# Source excerpt
If you look at the major changes in Python 3, other than the Unicode stuff, most of them are about replacing list-based code with iterator-based code. When you run 2to3 on your code, every map(x, seq) or d.items() gets turned into list(map(x, seq)) or list(d.items()), and if you want to write dual-version code you have to use things like six.map(x, seq) or list(six.iteritems(d)).

So, why?

Often, you don't really need a list, you just need something you can iterate over. In the case of d.items(), the Py3 version can just use a view of the dictionary and not have to copy anything. In the case of map(), you do end up with the same amount of copying, but you don't have to build the list all at once, so there's less memory allocation going on—and, if you don't consume the whole list, you don't pay for the whole thing.

But that's not the point. The point is that if you combine iterator-transforming functions, it's semantically different from combining sequence-transforming functions. Your code ends up interleaved into a pipeline, working element-by-element. Some things that would be hard to express, or even impossible, now become trivial.

When Haskell programmers want to prove that their language is cooler than yours without using the word "monad" (which, they've learned, just gives people headaches and makes them stop listening), they use examples from math, and show how easy they are to transform into Haskell. Let's pick one of their favorites: Computing the first n primes. Here's how to do it:

numbers = itertools.count(2)
while True:
    prime = next(numbers)
    yield prime
    def relatively_prime(n, prime=prime):
        return n % prime
    numbers = filter(relatively_prime, numbers)

first_100_primes = itertools.islice(primes(), 100)

That's pretty close to the way you'd describe it mathematically. The problem with coding it this way is that you're starting with an infinite list, and at each step you're filtering it into another infinite list, which takes infinite time. The fact that you're later going to throw away all but the first 100 doesn't help.

But if you're dealing with iterators instead of lists, it _does_ help. You start with an infinite iterator. At each step, you're adding a finite filter to the future values of that iterator. So, when you generate the first 100 primes, you only end up stepping through the first 540 numbers in the infinite list, and applying a finite number of filters to each one.

Think about how you'd have to express that if you didn't have iterator-transforming pipelines. Something like this:

first_100_primes = []
hopefully_big_enough = 1000
hopefully_enough_numbers = range(2, hopefully_big_enough)
while len(first_100_primes) < 100:
    prime = hopefully_enough_numbers.pop()
    first_100_primes.append(prime)
    for i, n in hopefully_enough_numbers[:]:
        if n % prime == 0:
            del hopefully_enough_numbers[i]
    while not hopefully_enough_numbers:
        hopefully_enough_numbers = range(hopefully_big_enough, hopefully_big_enough + 1000)
        hopefully_big_enough += 1000
        for prime in first_100_primes:
            for i, n in hopefully_enough_numbers[:]:
                if n % prime == 0:
                    del hopefully_enough_numbers[i]

But obviously, you wouldn't do it like that; you'd manually simulate the infinite list, and manually pipeline all of the filters:

first_100_primes = []
next_number = 2
while len(first_100_primes) < 100:
    first_100_primes.append(next_number)

# Data segment
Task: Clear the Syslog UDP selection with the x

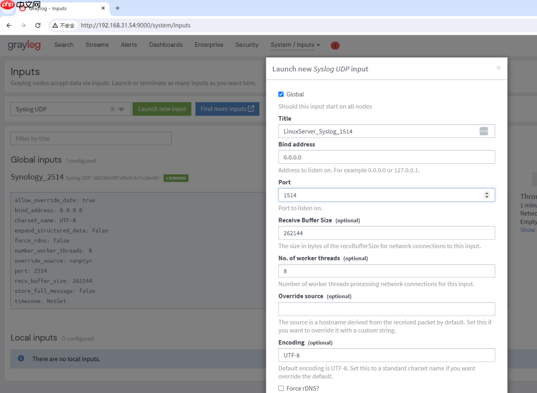Action: [112, 109]
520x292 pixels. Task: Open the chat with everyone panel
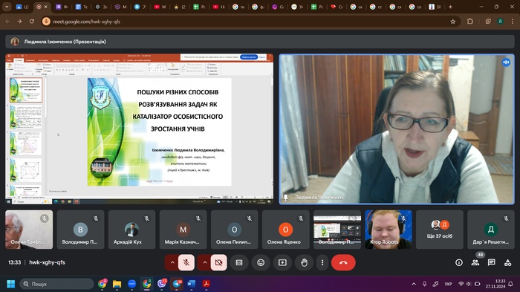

# Exercise objective
Please continue the Python iterators piece, starting right after its last line of code. The listing is separate material and is unrelated to the Python iterators piece.

# Answer
    def is_prime(n, primes):
        for prime in primes:
            if n % prime == 0:
                return False
        return True
    def get_next_relatively_prime(n, primes):
        while True:
            n += 1
            if is_prime(n, primes):
                return n
    next_number = get_next_relatively_prime(next_number, first_100_primes)

The Haskell-y version is obviously a lot easier to read. Plus, it lets you laugh at the smug Haskell types by proving that your language can do everything theirs can, at which point they have to resort to talking about the rich type system and you win, because of Guido's Law, which is like Godwin's Law, but with monads in place of Hitler. (I know, anyone with dual PhDs in type theory and history knows that Hitler is more like an applicative than a monad, but just as practicality beats purity, a heavy klomp beats a PhD.)

But Haskellites aren't the only smug types out there. Coroutines are cool too, and anyone who's still programming with those old-fashioned subroutines is so last century. Python generators give you all the benefits of coroutines, but with a syntax that means you don't have to realize it when it's not important.

And if you think about your iterator-transforming pipeline, that's what you're doing. At each step, each filter suspends and hands things off to the next filter until you get to the end of the chain and come back to the loop. You create a new coroutine and add it to that chain just by writing "numbers = filter(relatively_prime, numbers)". Who yields to who doesn't need to be specified—not because of some deep magic, but because it's obvious.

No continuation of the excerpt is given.